Pixel coordinate grounding data:
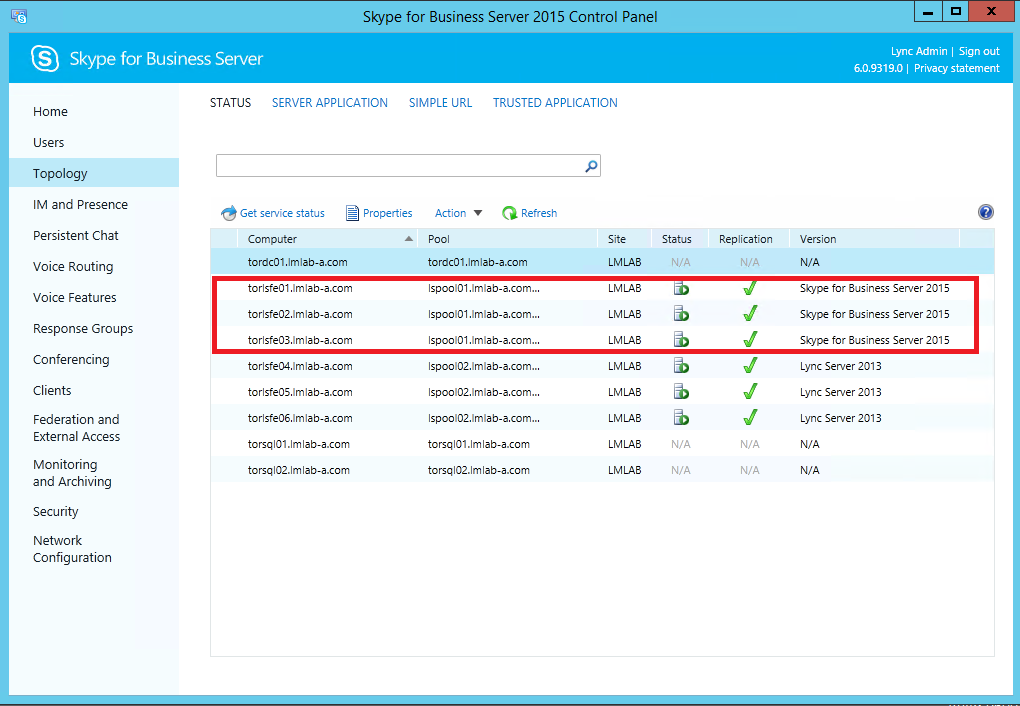Click the Get service status icon
1020x706 pixels.
point(229,212)
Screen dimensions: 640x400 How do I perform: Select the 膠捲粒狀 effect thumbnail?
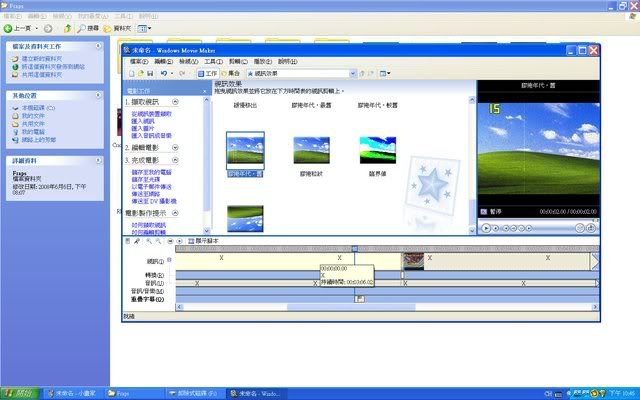point(311,151)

Exercise brief: Word for word, give again the lines from the line with "Screen dimensions: 640x400" through the end of the records above, with both ends included and the pictures left out.

Expected output:
Screen dimensions: 640x400 How do I perform: Select the 膠捲粒狀 effect thumbnail?
point(311,151)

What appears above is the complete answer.